How Muslim are you?Posted: August 1, 2012
Are you Muslim? …How Muslim are you? …No but, really…how Muslim are you?
I get asked these questions, without fail, every time I perform my autobiographical one-woman show, All Atheists Are Muslim, a “boy meets girl” story about how I moved in with my whitey-white, atheist, infidel boyfriend, Dylan, and chose to tell my parents about it.
And, no, I wasn’t disowned, forced into an arranged marriage or stoned in a ditch in my parents’ backyard.
Perhaps it is the lack of stoning and disowning that makes some people wonder how Muslim I really am?
My parents and I certainly argued over it. It was an epic three-hour verbal boxing match between my father and I, throwing punches at each other that sounded like Abrahamic scripture versus feminist theory.
My mother entered into the argument only to point out how stubborn we both were. Livid with my father and I, she warned us that our fighting and pride would break us apart. She cursed us for making her cry and left us in the living room, our battleground that evening.
An hour later, I was storming out the front door, trying to fathom a life without my family in it, when my father yelled, “Stop! Wait. We’ll think of something. We’re talking. You don’t leave when someone is talking.”
We continued our battle in the living room, but this time it was to find a compromise.
When the answer came to my father, he called me at midnight as though he’d been feverishly studying with religious scholars since the day before. He wanted Dylan and me to take “temporary marriage” vows, or—as he referred to them—“pre-engagement” vows.

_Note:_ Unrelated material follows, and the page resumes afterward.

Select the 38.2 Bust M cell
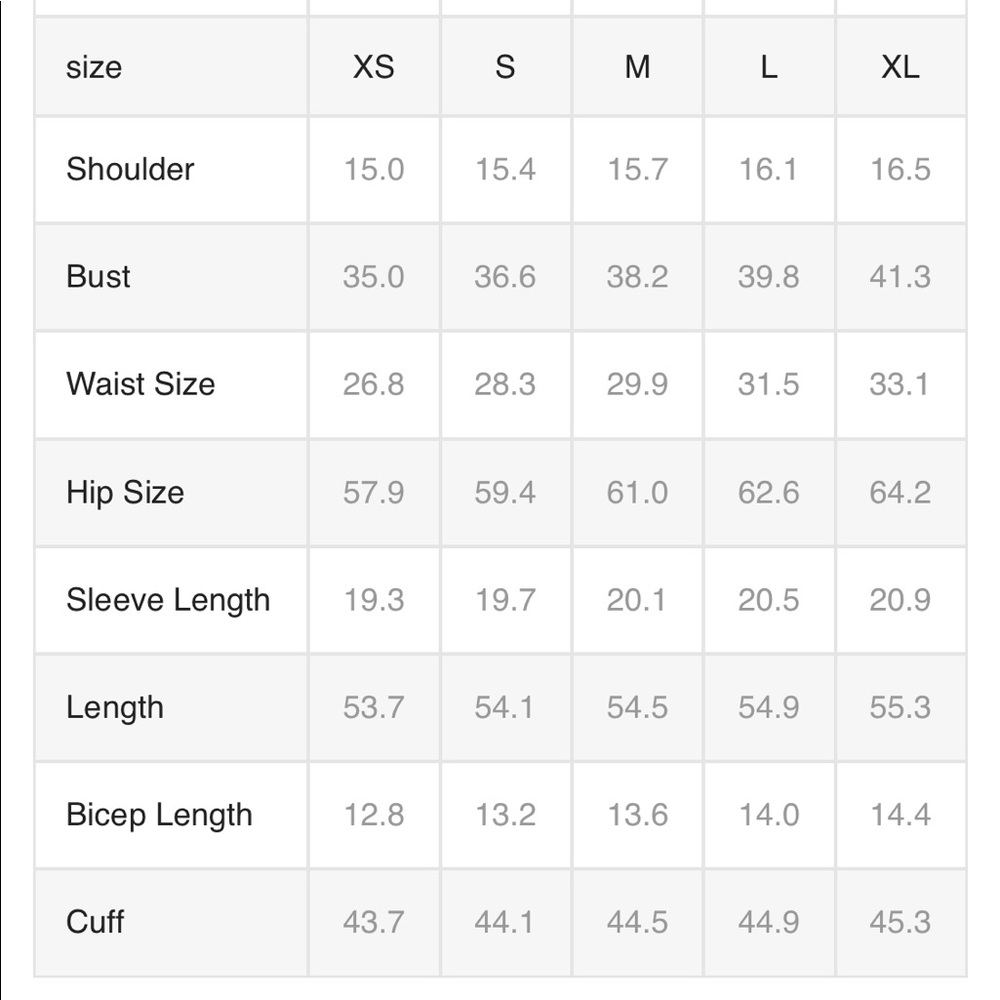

He explained to me that there was indeed a tradition: a “pre-pre-marriage” ritual called seghe-ye Mahramiat that is a common Shia Muslim practice. It gives couples the ability to court for without scandal, giving them time to decide if they want to follow through with an actual engagement ceremony.
I refused. In order for the vows to be Islamic, Dylan, a staunch atheist, would have to convert and that would be a lie. Dylan and I work as a couple, atheist and Muslim together, because of our utmost respect for each other’s differing beliefs—or as Dylan prefers to call them, our differing “perspectives.”

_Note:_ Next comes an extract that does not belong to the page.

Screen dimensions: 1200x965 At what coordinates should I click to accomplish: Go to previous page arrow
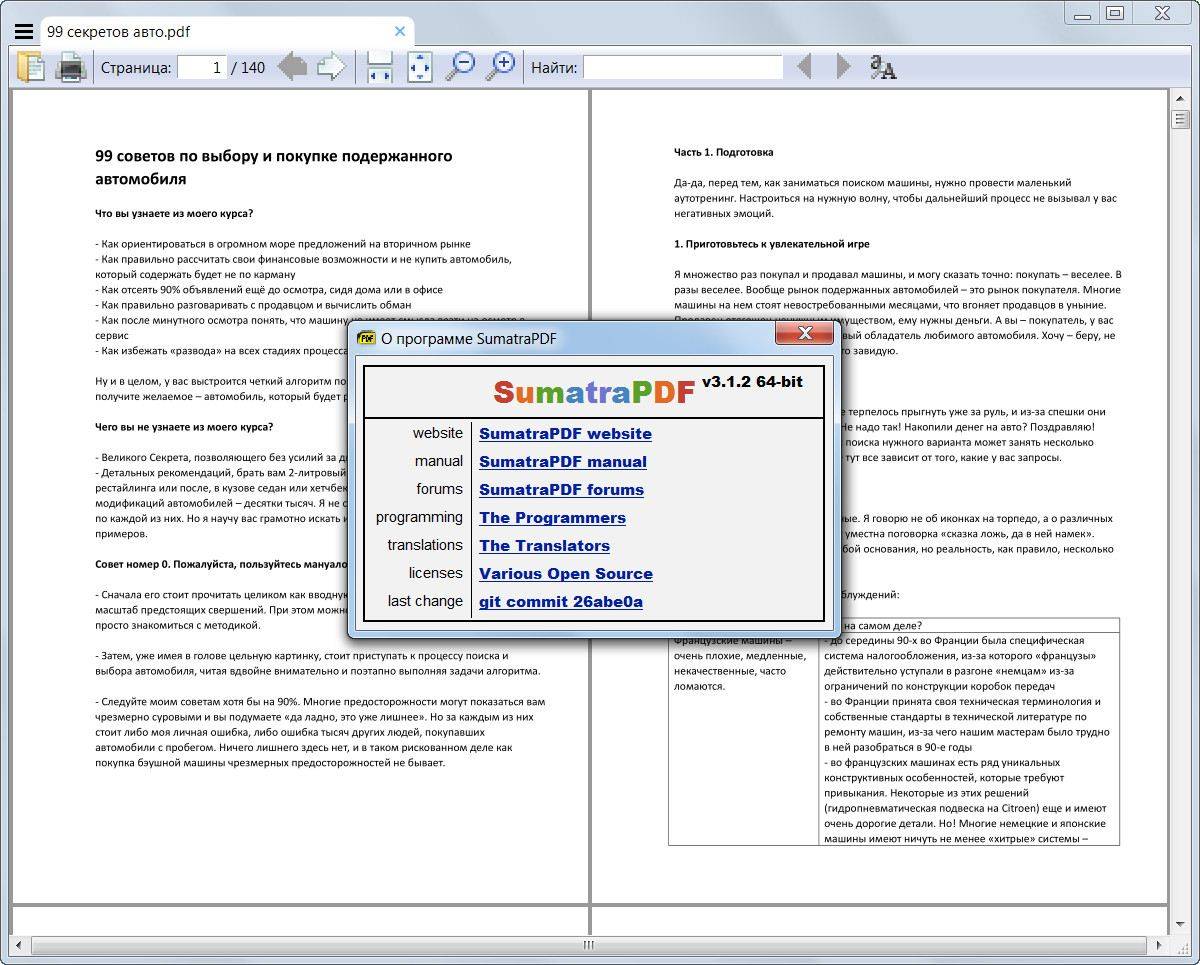[x=291, y=67]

I explained to my father that it would not be a healthy start to a pre-pre-marriage if I’d asked my pre-pre-husband to bury his convictions and take the Shahedeh—the verses one reads in order to formally convert to Islam. As Iranians, my family and I are all too familiar with the repercussions of forcing religion down people’s throats. It would be inauthentic, and authenticity was a value my father and I both prided ourselves in, above the veneer of piety.
“Compelling arguments,” my father concurred, “but what the hell is an atheist? ”
I suddenly felt the weight my father was carrying in this precarious balancing act. He had made incredible leaps to come to my side and accept that Dylan and I would be living together. How could I lay this extra brick, Dylan’s atheism, on him along with everything else: family, religion, and tradition.
I treaded carefully, but nothing could make up for the words I was about to utter: “Dylan does not believe in God.”
There was a long silence over the phone, until my dad calmly said, “Well, the word ‘Muslim’ just means one who believes in a force greater than himself. Does Dylan believe in a force greater than himself?”
“No,” I said. “He’s not spiritual, dad. He believes that when you die all your parts die with you. He believes that the ‘soul’ is a term invented by a business called religion to frighten people into tithing. He believes God is a superstition we wouldn’t need if we had a better economic infrastructure. He believes—”
“Oh come on, Zahra!” he cut me off, “Does he believe in physics? Does he believe in gravity?”
I was dumbstruck.
“Yes, of course,” I said.
“Gravity is a force greater than Dylan! He cannot change it! He surrenders to that force. He’s Muslim!” he said.
When I posed the question to Dylan, there was no denying it. He is a lover of gravity and all things grounding. He’s Muslim.
Was gravity a loophole, a prerequisite, or a definition of Muslim-ness? I don’t know. The gesture itself was greater than its parts.
Dylan and I have now been together for eight years and recently became engaged. I’m Muslim. He’s atheist. And our biggest argument to date is whether or not our someday children will celebrate Christmas.
The battle continues, but we’re on the same team.
Zahra Noorbakhsh is a writer, actor and stand-up comedian, whose one-woman shows All Atheists Are Muslim and Hijab and Hammerpants have appeared at the New York International Fringe Theater Festival, San Francisco Theater Festival, and Solo Performance Workshop Festival, with widespread critical acclaim. She is a graduate of the UC Berkeley in Theatre & Performance Studies. Though she began as a stand-up comic, her love of storytelling drew her into the world of theater and ultimately the art of short story writing.